**JOB**: Please rewrite the rows from the start through the line containing "click(46, 60)" as a Markdown table with the columns Number and Line, one line per table row. Skip blank lines and leave the pictures out.

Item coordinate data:
-------------------------
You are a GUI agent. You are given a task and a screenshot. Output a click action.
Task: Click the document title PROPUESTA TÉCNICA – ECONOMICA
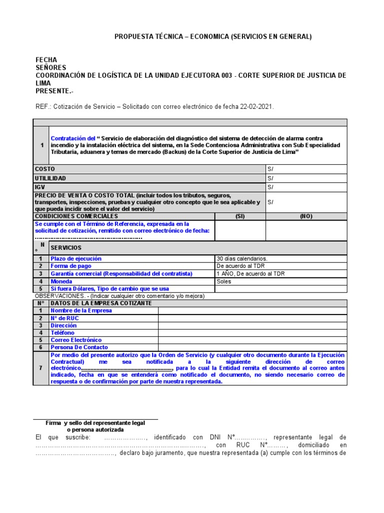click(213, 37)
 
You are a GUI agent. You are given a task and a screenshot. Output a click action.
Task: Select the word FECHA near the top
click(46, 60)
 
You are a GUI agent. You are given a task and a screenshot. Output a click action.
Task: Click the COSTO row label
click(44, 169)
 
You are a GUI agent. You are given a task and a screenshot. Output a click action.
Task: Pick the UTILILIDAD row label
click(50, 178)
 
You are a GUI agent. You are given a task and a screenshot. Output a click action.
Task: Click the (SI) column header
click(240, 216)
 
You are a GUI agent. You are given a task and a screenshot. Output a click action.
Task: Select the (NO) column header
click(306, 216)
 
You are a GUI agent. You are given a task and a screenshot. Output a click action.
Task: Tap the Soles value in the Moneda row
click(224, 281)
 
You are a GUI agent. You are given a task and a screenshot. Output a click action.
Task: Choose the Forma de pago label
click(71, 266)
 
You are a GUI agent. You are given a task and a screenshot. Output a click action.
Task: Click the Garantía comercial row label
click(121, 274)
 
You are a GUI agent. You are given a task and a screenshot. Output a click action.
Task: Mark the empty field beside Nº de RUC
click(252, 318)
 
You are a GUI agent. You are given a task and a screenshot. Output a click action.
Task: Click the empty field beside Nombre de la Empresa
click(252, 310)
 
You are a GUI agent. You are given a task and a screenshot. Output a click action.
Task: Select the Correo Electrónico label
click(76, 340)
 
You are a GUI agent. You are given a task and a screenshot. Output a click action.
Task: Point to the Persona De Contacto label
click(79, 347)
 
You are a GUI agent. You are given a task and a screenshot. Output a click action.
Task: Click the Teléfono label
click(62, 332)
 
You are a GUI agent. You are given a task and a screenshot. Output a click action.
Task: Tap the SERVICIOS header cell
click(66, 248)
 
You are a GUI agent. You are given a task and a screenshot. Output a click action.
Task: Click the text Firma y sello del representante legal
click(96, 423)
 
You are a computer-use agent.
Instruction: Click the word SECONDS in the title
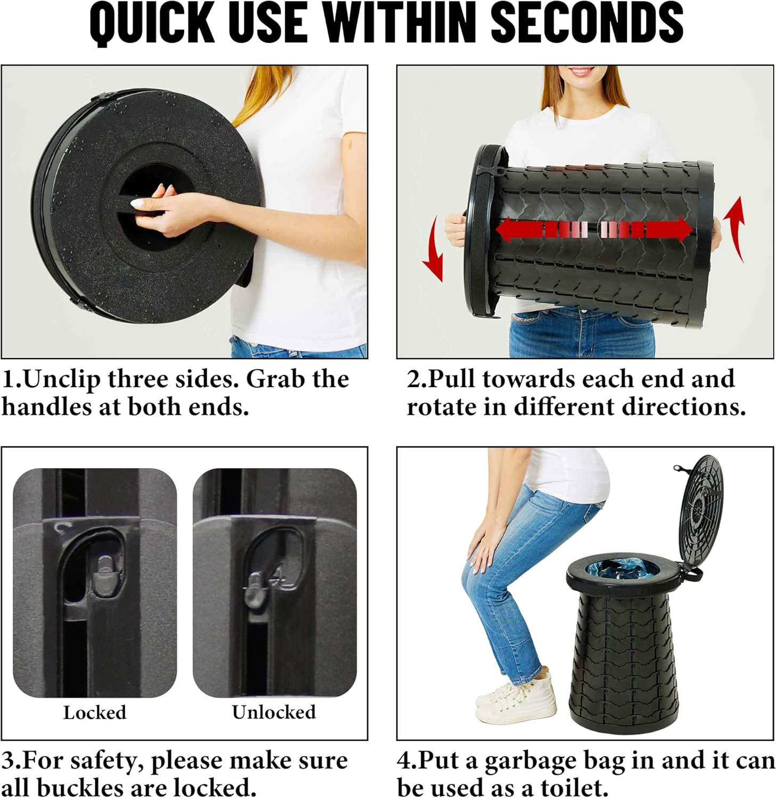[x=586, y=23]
-------------------------
**PROBLEM SOLUTION**:
| Number | Line |
|---|---|
| 1 | You are a GUI agent. You are given a task and a screenshot. Output a click action. |
| 2 | Task: Click the document title PROPUESTA TÉCNICA – ECONOMICA |
| 3 | click(213, 37) |
| 4 | You are a GUI agent. You are given a task and a screenshot. Output a click action. |
| 5 | Task: Select the word FECHA near the top |
| 6 | click(46, 60) |